Exercise requirements>
Only lines with the word "agent" are wanted; copy each of them from the listing below.

Data to examine>
___

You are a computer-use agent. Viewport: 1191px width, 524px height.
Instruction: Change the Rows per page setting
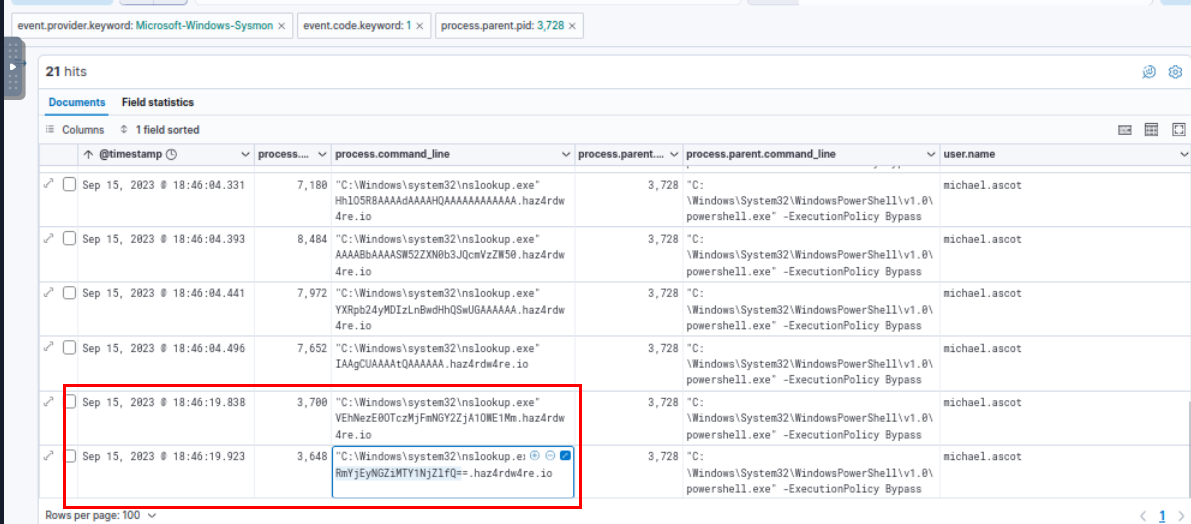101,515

___

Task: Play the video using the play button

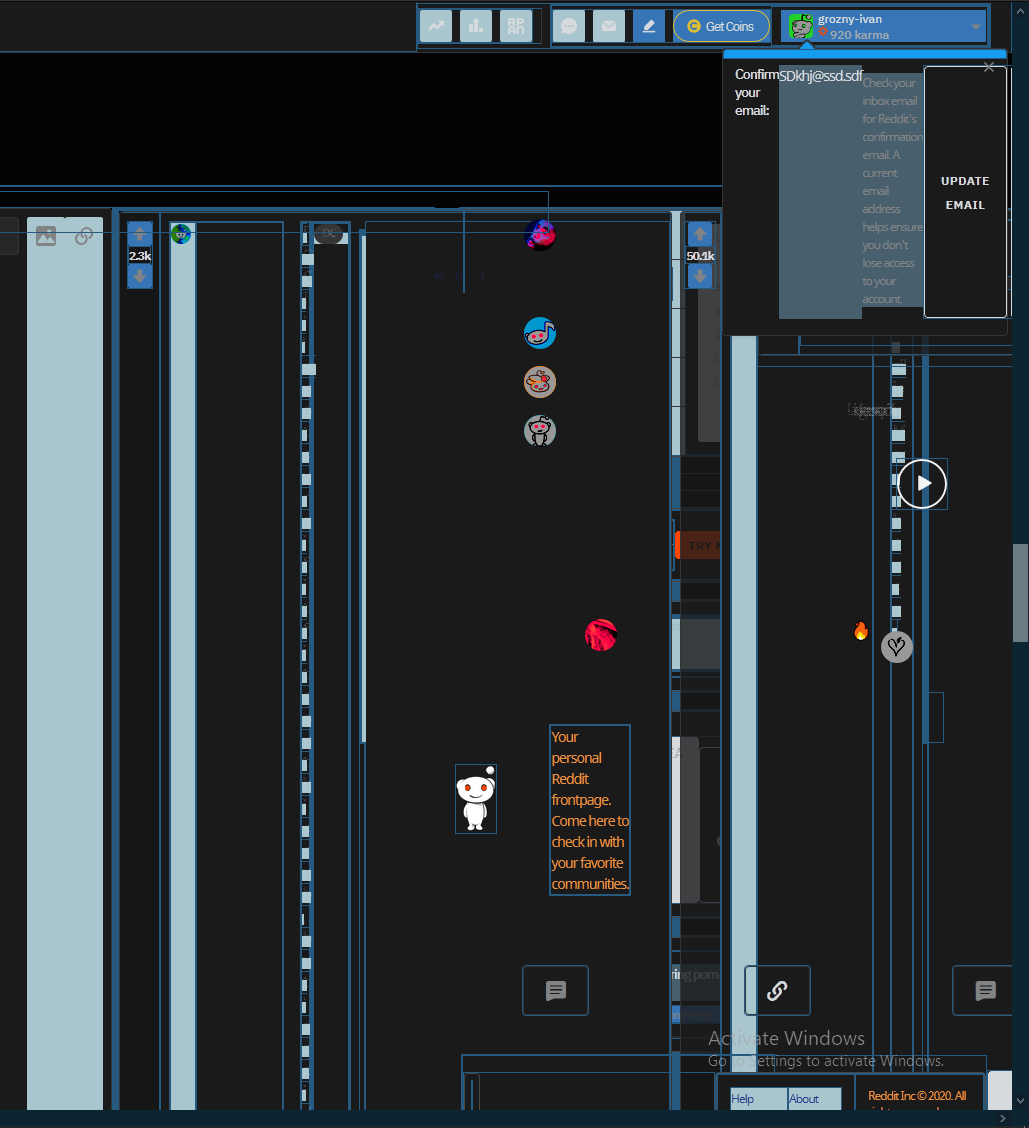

___

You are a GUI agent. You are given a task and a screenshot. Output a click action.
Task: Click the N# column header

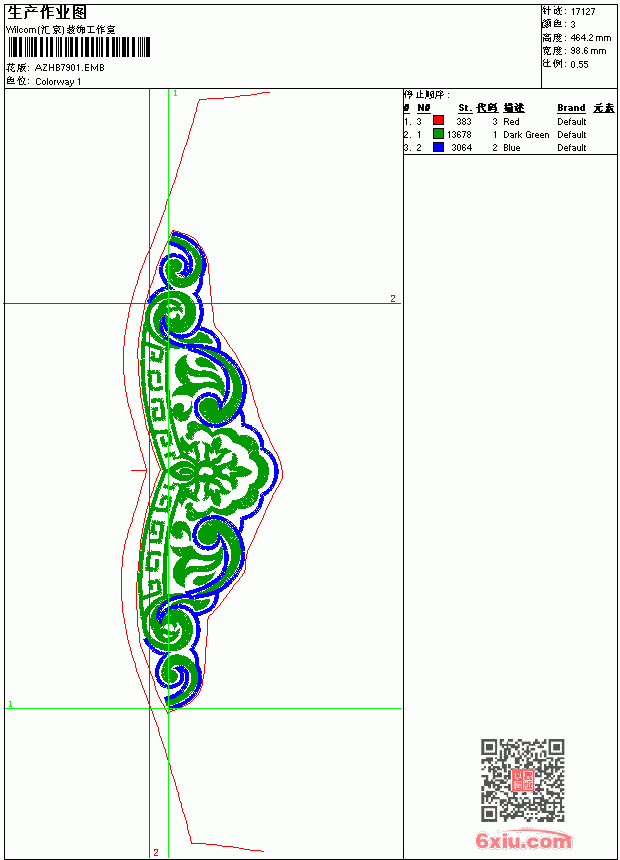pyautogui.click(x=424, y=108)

___

Reply>
You are a computer-use agent. Viewport: 1191px width, 524px height.
You are a GUI agent. You are given a task and a screenshot. Output a click action.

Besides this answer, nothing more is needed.